Journal Article Presents Modeling of Wind-Driven Building-to-Building Fire Spread
The peer-reviewed journal article “Wind-Driven Building-to-Building Fire Spread: Experimental Results and Probabilistic Modeling” has been published in the Fire Technology journal. The article is co-authored by Daniel Gorham, a research engineer for UL Research Institutes’ Fire Safety Research Institute, and researchers from the Insurance Institute for Business & Home Safety.
Wind-Driven Building-to-Building Fire Spread
Traditionally, fire is modeled in growth, steady, and decay phases, with measurements such as peak heat flux or long-duration heat load used to predict fire spread. However, real-world evidence shows that while target structures experience increasing heat exposure as the fire intensity builds, that intensity drops abruptly if the source structure collapses during the growth phase. This results in a weakened correlation between observed damage and the traditional metrics, highlighting the need for a more accurate framework to determine the separation distance at which resilient building materials can meaningfully resist the progression of a conflagration. This study sought to do so through a comprehensive analysis of wind-driven building-to-building fire spread in full-scale tests.
Improving Probabilistic Frameworks
To study the interconnectedness of exposure intensity, duration, and material response, 23 full-scale tests were conducted under varied wind speeds, separation distances, and material configurations, using a test structure that represented a California Building Code Chapter 7A-compliant home. The full range of fire damage classifications — No Damage, Cosmetic Damage, Envelope Damage, or Destroyed — was mapped to statistical distributions of energy exposure over an intermediate timescale, which better reflects material response under realistic fire conditions.
The resulting probabilistic framework enables risk-informed decision-making, allowing engineers to assess vulnerability and survivability under variable exposure conditions rather than binary “ignited/not-ignited” outcomes. At a separation distance of 10 ft (3 m), the tested building materials showed minimal likelihood of survival when exposed to fires from large, fully loaded sheds.
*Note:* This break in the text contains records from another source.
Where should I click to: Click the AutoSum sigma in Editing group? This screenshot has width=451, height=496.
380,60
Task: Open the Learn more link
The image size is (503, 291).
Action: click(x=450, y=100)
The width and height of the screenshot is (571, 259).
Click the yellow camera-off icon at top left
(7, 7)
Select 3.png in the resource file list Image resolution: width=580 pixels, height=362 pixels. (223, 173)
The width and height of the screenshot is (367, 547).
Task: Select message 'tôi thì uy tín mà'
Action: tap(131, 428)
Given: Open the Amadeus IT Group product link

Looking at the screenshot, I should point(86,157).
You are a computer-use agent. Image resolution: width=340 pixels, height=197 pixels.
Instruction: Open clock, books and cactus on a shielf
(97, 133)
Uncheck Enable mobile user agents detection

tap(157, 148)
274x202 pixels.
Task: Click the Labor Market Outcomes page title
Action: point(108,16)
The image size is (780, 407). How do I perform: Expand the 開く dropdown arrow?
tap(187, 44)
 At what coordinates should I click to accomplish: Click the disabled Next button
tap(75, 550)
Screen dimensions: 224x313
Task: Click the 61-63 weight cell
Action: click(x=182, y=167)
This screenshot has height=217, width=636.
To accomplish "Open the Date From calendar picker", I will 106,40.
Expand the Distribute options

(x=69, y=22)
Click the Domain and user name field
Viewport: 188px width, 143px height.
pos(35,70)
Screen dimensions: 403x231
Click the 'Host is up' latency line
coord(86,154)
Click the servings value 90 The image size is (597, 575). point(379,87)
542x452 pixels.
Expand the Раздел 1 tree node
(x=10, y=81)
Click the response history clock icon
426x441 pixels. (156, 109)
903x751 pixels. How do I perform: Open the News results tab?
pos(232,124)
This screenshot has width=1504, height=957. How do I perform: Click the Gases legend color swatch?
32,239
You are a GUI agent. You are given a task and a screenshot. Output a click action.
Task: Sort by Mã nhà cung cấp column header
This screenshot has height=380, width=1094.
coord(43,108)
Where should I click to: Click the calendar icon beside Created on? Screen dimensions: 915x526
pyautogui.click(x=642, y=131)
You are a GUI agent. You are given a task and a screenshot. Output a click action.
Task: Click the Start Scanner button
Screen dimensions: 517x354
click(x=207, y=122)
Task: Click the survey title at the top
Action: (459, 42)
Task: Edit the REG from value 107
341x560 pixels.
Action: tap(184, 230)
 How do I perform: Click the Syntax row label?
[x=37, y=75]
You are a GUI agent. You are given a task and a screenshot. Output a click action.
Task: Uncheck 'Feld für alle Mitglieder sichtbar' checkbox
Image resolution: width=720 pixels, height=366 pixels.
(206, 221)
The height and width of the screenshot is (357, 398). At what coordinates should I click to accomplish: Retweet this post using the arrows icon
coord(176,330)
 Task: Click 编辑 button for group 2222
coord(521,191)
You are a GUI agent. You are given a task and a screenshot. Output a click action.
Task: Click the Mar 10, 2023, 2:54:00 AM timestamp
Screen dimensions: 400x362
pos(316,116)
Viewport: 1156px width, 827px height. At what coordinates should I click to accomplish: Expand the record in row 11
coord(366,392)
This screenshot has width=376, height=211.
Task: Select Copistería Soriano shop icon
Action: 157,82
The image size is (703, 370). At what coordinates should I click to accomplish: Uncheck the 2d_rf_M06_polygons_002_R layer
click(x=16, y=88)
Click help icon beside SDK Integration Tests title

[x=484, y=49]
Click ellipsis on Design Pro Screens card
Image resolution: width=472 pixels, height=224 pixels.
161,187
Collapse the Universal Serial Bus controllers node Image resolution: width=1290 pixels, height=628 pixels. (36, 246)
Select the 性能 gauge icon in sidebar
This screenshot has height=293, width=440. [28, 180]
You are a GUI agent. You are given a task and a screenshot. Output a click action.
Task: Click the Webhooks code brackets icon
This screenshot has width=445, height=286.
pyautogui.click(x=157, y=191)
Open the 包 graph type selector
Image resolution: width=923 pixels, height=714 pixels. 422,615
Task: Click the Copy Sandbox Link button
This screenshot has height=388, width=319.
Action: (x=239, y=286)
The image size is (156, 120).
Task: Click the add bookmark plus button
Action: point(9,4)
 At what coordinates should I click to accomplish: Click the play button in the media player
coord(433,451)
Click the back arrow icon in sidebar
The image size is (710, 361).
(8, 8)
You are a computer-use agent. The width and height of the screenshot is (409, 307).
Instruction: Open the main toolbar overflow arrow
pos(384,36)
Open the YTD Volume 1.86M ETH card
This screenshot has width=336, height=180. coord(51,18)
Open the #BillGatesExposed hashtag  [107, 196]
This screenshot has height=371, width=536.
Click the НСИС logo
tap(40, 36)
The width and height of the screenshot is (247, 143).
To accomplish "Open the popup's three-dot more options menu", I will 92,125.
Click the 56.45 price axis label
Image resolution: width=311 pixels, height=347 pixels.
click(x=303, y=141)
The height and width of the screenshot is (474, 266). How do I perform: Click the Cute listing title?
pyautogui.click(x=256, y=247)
However, at a distance of about 20 ft (6 m), exposure levels dropped enough that wildfire-resistant building components have a fighting chance, and by 30 ft (9 m), the probability of survival increased substantially.
About the Fire Technology Journal
Fire Technology is a scientific journal that publishes original contributions, both theoretical and empirical, that contribute to the solution of problems in fire safety science and engineering. It is the leading journal in the field, publishing applied research dealing with the full range of actual and potential fire hazards facing humans and the environment. It covers the entire domain of fire safety science and engineering problems relevant in industrial, operational, cultural, and environmental applications, including modeling, testing, detection, suppression, human behavior, wildfires, structures, and risk analysis.